Pese a que el impacto de SQM, CAVAL y PENTA ya no parece ser el mismo que hace dos años, sería ciertamente irresponsable sostener que la disociación entre las estructuras políticas y los votantes se ha superado (sin ir más lejos, basta ver el problema político que ha supuesto el movimiento feminista). Por eso mismo, es necesario dedicar esfuerzos a la identificación de herramientas que nos permitan generar ciudadanos más afectos y cercanos.

El domingo pasado, el Partido por la Democracia (PPD) escogía al ex Canciller Heraldo Muñoz como su presidente nacional, obteniendo, además, 4 de los 6 vicepresidentes electos. Así mismo, por estos días distintos actores del Partido Radical (PR) han comenzado a viajar por el país buscando apoyo para sus propias elecciones internas. Por la otra vereda, en la Unión Demócrata Independiente (UDI) también parecen haber comenzado a trabajar en la conformación de los pactos que competirán en diciembre de este año.

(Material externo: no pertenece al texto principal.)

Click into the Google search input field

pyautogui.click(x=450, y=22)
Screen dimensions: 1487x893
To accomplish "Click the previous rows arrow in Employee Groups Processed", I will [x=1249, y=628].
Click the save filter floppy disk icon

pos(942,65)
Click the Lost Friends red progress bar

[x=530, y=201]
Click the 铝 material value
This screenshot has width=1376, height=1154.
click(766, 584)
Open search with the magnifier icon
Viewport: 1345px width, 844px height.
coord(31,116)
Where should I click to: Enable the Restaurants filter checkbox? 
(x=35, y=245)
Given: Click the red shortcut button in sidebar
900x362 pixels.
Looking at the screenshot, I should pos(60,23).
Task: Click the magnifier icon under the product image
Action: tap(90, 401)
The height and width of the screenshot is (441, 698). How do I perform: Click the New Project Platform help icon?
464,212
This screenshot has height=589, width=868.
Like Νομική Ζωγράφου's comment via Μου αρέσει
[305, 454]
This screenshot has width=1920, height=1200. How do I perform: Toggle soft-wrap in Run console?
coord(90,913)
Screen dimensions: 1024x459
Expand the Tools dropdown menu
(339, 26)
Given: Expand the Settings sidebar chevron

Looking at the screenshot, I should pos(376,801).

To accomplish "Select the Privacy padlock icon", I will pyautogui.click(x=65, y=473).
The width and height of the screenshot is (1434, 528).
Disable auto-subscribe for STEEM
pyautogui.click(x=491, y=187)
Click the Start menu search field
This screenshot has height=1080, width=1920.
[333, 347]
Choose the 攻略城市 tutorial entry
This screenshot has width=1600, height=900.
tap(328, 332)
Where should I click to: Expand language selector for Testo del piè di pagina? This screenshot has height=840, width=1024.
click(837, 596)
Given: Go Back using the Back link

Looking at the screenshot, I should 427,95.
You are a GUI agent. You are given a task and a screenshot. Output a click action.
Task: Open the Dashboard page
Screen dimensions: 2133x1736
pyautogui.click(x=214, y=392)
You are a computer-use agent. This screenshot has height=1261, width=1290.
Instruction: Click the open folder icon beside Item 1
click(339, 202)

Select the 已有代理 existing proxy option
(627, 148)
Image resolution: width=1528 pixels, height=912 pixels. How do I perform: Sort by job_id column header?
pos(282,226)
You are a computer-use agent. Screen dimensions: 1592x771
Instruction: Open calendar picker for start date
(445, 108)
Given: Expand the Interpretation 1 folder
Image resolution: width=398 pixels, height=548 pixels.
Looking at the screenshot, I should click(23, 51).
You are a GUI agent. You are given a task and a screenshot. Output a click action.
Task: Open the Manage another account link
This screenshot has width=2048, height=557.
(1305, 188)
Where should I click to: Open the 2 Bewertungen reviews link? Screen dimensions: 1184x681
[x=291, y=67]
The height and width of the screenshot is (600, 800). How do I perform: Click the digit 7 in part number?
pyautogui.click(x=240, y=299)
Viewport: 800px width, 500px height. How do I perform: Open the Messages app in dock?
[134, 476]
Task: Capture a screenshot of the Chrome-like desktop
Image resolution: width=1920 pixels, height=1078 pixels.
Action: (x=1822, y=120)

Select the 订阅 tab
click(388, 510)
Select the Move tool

Independiente de las luchas internas que se darán – y que se están dando – en los diversos partidos, urge saber si estas organizaciones se han tomado en serio el rol que podrían jugar en la reconstitución de la confianza. Esta pregunta no es baladí, especialmente si consideramos las pugnas internas y los escándalos que se han conocido esta semana.

Sólo días antes de la elección interna del PPD se celebraba en Santiago un debate entre los 3 postulantes a la presidencia del partido. Llegó sólo un candidato y 8 asistentes. Esa es la apatía, anomia y lejanía que subyace a las declaraciones de Lagos, Bachelet y Vergara. Por eso, y muchas otras razones, queda esperar que el capital político conquistado por algunos actores se comience a utilizar en función del fortalecimiento del capital social y no sólo para dar respuesta a sus usuales requerimientos clientelistas.

Lindo desafío para las nuevas directivas que llegarán.

Publicado en El Mercurio de Valparaíso.